The Ten Best Supreme Court Decisions

It’s easy to make lists of the worst Supreme Court decisions of all time, and libertarians are constantly criticizing the Court for not doing enough to protect constitutional liberties. But now, libertarian lawprof Brad Smith asks for a list of the ten best Supreme Court decisions from a libertarian point of view.

As I see it, the cases on the list should 1) uphold important principles, and 2) actually have had a substantial real-world impact by preventing large-scale injustices. They should also, of course, be legally correct. Criterion No. 1 rules out a large number of Supreme Court decisions that protect only relatively minor freedoms (for instance those limiting minor instances of government endorsement of religion). Criterion No. 2 rules out many cases where the Court struck down liberty-infringing laws that were already on their way out and rarely enforced. For example, Lawrence v. Texas invalidated anti-sodomy laws, a truly barbaric form of legislation that egregiously violated the liberty of gays (and occasionally a few heterosexuals). But by 2003, when Lawrence was decided, only a few states still had anti-sodomy laws and even they almost never enforced them. For this reason, Lawrence had only a modest real-world impact. Had it been decided in 1903 or 1953, it might have had a much greater effect, though it is almost impossible to imagine the Court taking such a step at those times.

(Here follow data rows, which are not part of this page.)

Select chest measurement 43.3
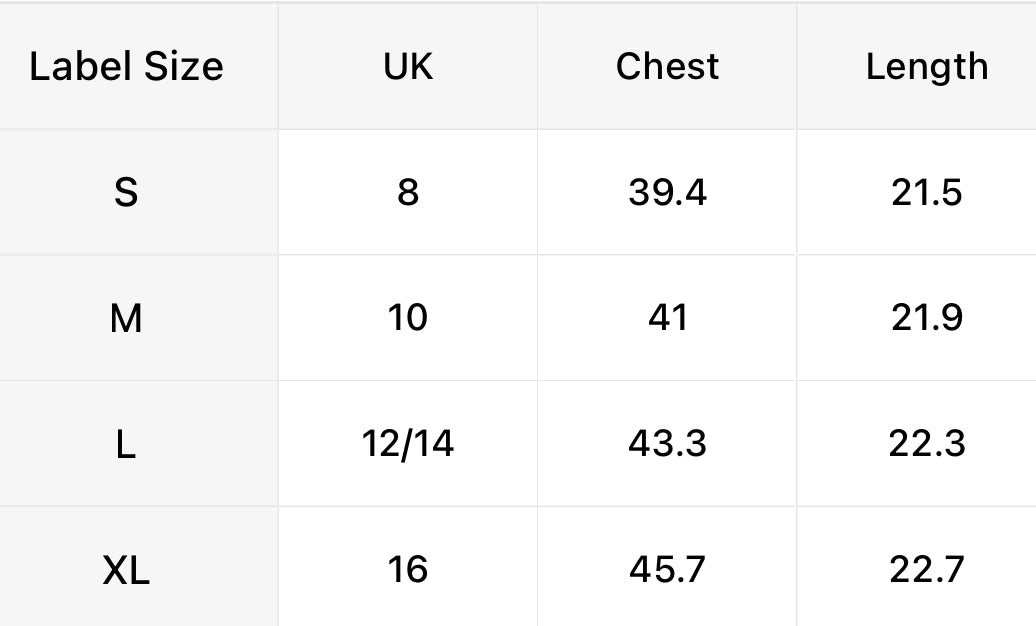 click(x=667, y=444)
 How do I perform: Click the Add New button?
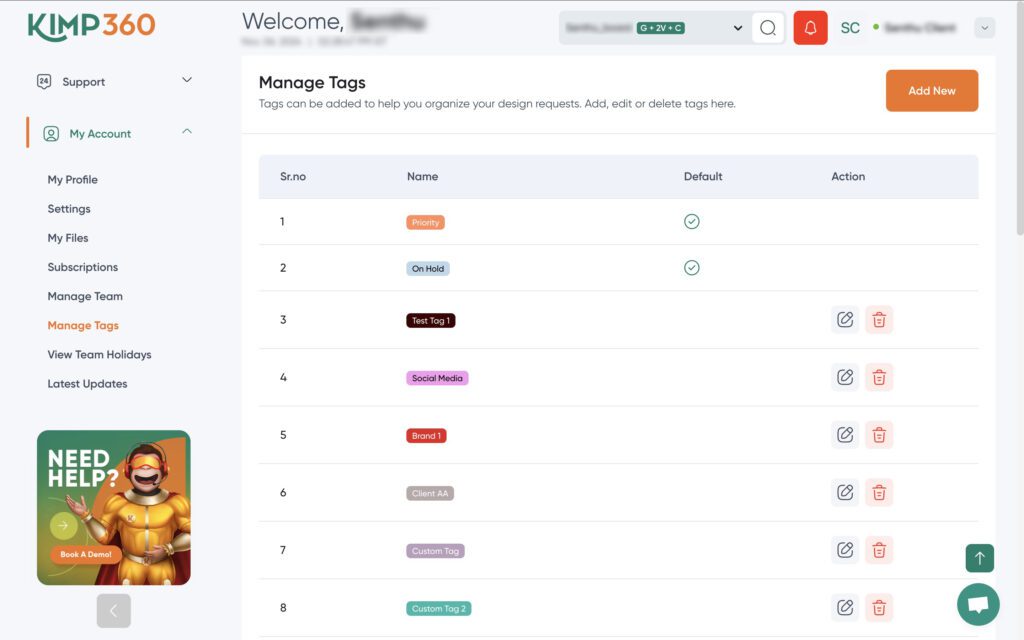click(x=931, y=91)
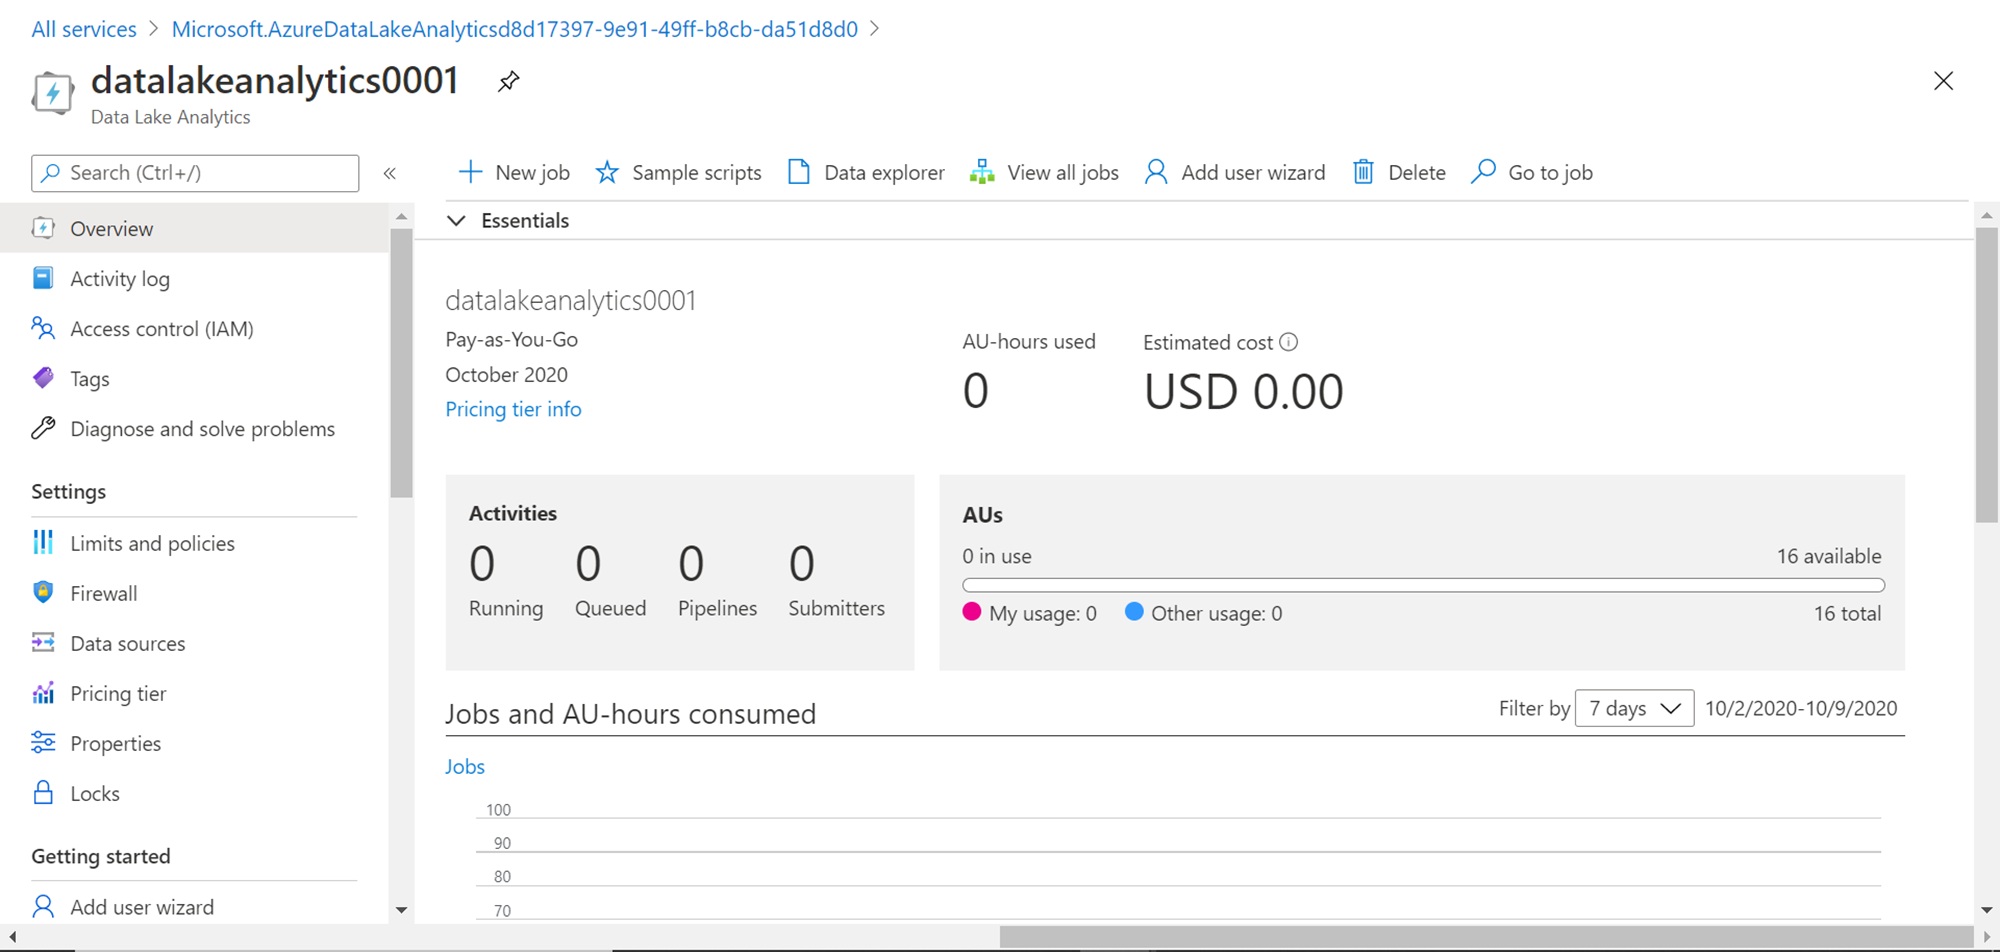Collapse the left sidebar with double chevron

tap(390, 174)
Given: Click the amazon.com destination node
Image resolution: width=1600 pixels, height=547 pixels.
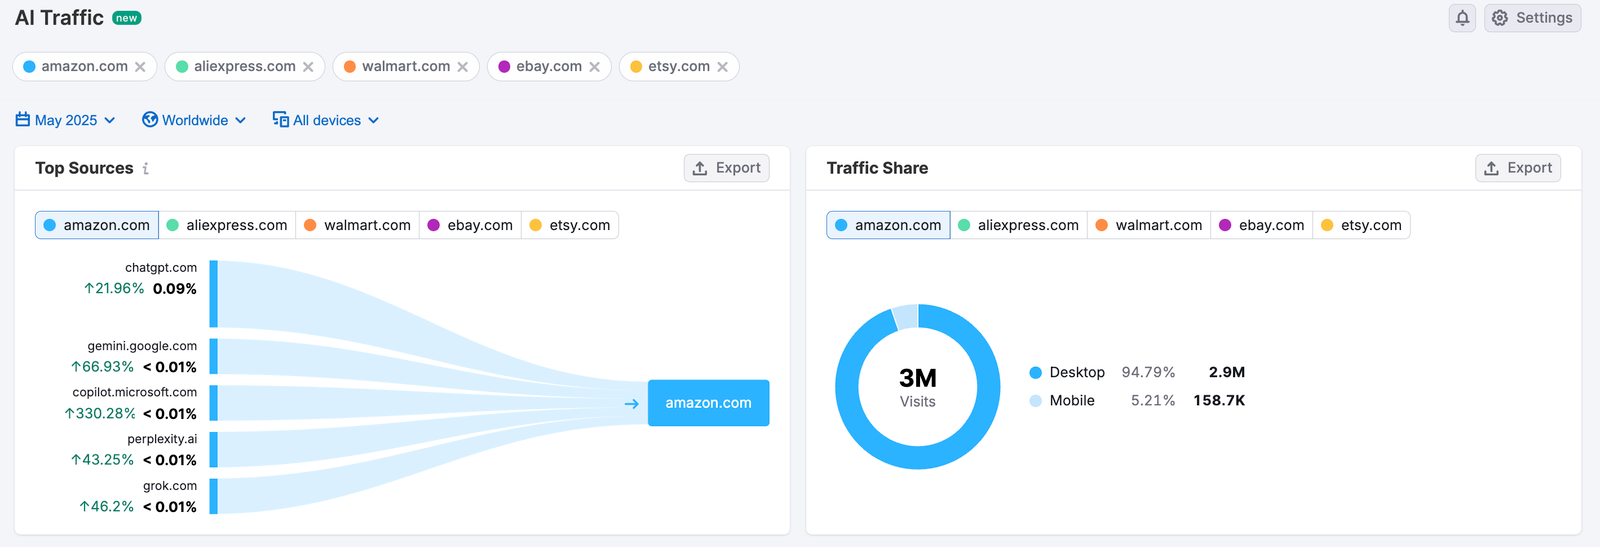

Given my criteria, the Peonage Cases of the early 1900s surely rank high, as they enabled numerous southern blacks to escape a system of forced labor and did so at a time when Jim Crow racism was at its height, and the political branches of government showed little willingness to protect black rights. Also worthy is Buchanan v. Warley (1917), which struck down racially based zoning, and helped prevent US state-imposed segregation from becoming as bad as that in South Africa under the Group Areas Act. Although it did not lead to much actual racial integration, Buchanan enabled blacks to move into many areas that would otherwise have been closed to them. David Bernstein and I discuss both the peonage cases and Buchanan in some detail in this article.

I also agree with Brad’s nomination of Schechter Poultry v. United States (1935) , which invalidated the National Industrial Recovery Act, the most sweeping effort at economic central planning in all of American history. Enacted in 1933, the NRA cartelized nearly the entire nonagricultural economy; by raising prices and wages above market-clearing levels, it also increased unemployment and lowered industrial production at a time when both were already reeling from the Great Depression. I discuss the NRA and its impact in more detail in this article (pp. 649-53). Unlike most other 1930s decisions striking down New Deal laws, Schechter was never directly overruled. And the NRA was never reenacted, though the New Deal-era Congress did go on to pass a number of ill-conceived laws cartelizing individual sectors of the economy.

As a general rule, the Court is limited by political constraints and the justices rarely act to protect individual rights or limit government power in cases where the political branches and majority public opinion are against it. The very best Supreme Court decisions tend to be exceptions to this pattern.